Best of Anni Freiburgbärin von Huflattich

Holz, Torf, Dung oder Erde ist der ideale Nährboden für Pilze wie dem Tintling. Und Tintlinge sind klasse. Einige kann man sogar essen, wenn sie jung und knusprig sind. Meist reicht aber schon der Heimweg, um sie altern zu lassen. Viele Tintlinge zerfließen im hohen Alter von einigen Stunden.

Tintling kurz vor dem "Tinten"

Tintling kurz vor dem „Tinten“

Das erlesen hübsch aussehende Exemplar auf dem Bild ist kurz vor dem Zerfließen. Am unteren Hutrand bilden sich schon die ersten Tröpfchen.

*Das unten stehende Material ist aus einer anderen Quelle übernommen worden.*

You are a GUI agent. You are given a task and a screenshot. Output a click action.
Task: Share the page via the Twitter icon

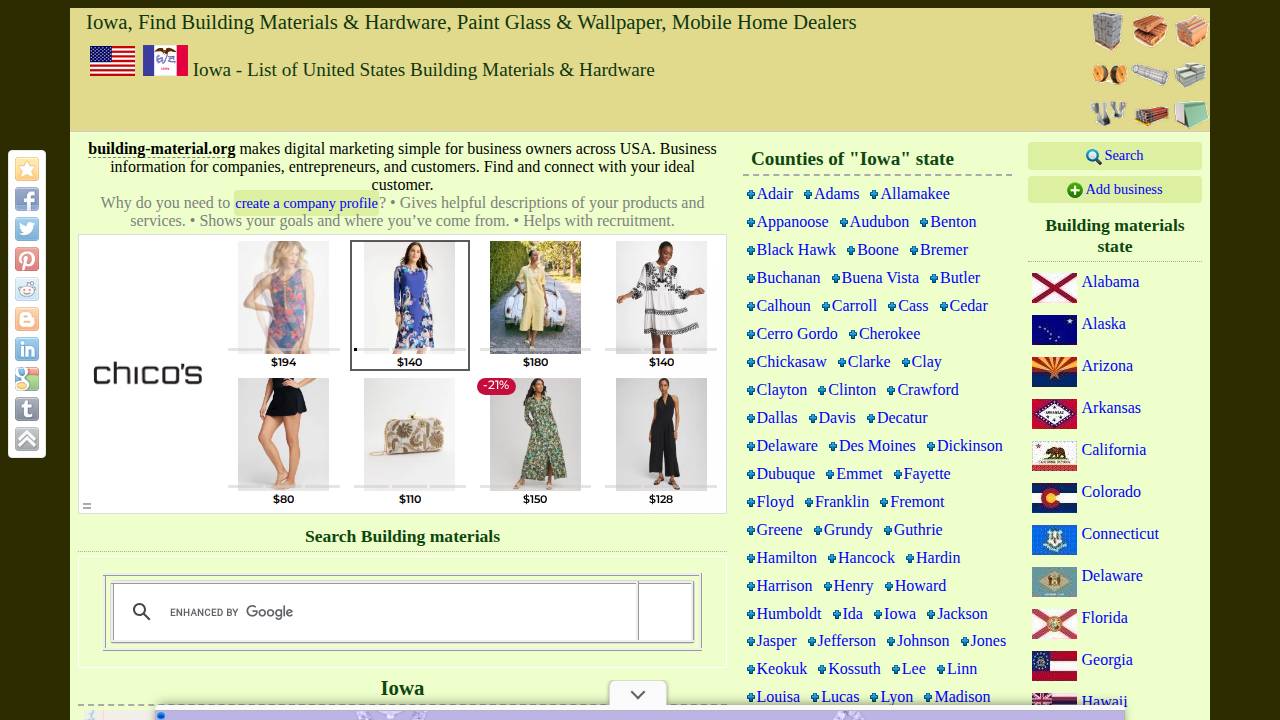[x=27, y=229]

Die meisten Tintlinge sind ungenießbar bis giftig. Der Schopftintling gilt als guter Speisepilz solange er den Hut noch nicht geöffnet hat. Bei der Reife zerfließen Lamellen und oft ebenso der Hut innerhalb von wenigen Stunden tintenartig. Aus dieser sporenhaltigen, normalerweise zur Erde tropfenden Flüssigkeit wurde früher Tinte hergestellt.

Ein junger Tintling. Der Hut ist noch nicht ausgebreitet

Ein junger Tintling. Der Hut ist noch nicht ausgebreitet
Ich grüble gerade, ob ich dieses Bild nicht schon einmal als Stinkmorchel veröffentlicht habe.
Na ja, so oder so, essen täte ich diesen Pilz nie!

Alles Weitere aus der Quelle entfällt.